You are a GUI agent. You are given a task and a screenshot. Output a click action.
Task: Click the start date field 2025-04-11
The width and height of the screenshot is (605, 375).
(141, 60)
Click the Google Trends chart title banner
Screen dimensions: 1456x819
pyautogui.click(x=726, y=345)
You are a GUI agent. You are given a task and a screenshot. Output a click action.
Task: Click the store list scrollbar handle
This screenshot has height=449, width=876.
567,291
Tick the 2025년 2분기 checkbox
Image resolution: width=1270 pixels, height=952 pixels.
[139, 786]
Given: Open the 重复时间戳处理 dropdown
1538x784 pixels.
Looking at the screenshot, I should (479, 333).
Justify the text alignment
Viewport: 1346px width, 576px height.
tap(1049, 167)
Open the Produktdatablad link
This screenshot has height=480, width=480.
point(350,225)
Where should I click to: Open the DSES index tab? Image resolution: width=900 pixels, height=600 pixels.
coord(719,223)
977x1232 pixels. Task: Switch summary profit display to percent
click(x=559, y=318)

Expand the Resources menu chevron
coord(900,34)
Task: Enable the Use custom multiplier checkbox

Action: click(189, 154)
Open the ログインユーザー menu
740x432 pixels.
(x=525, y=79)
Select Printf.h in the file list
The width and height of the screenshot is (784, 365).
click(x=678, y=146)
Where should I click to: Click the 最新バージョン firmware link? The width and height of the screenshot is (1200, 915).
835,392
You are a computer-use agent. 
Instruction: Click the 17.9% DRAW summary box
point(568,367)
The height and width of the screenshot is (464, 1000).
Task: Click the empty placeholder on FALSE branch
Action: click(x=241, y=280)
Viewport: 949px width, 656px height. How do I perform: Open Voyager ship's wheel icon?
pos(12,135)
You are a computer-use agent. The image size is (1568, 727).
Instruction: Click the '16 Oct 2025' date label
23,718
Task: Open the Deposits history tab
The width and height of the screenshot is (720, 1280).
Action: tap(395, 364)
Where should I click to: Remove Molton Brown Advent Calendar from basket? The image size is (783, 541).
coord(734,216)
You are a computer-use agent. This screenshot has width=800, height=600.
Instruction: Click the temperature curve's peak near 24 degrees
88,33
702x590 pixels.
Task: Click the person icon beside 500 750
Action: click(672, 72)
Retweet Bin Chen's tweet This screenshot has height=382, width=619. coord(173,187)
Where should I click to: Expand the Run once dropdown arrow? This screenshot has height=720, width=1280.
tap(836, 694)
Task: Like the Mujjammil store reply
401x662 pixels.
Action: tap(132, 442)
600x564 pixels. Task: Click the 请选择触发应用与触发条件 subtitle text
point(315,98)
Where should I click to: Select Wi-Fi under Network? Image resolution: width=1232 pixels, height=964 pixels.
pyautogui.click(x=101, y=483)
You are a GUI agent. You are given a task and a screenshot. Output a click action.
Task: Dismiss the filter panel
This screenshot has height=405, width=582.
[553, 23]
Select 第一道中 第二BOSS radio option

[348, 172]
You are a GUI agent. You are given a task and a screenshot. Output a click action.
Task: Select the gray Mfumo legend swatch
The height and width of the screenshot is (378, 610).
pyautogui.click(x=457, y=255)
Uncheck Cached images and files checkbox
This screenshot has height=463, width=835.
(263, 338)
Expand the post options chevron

--- Assignment ---
The lines you return should be those above that contain the word "list", every one of them.

--- Solution ---
Task: Click the store list scrollbar handle
Select Printf.h in the file list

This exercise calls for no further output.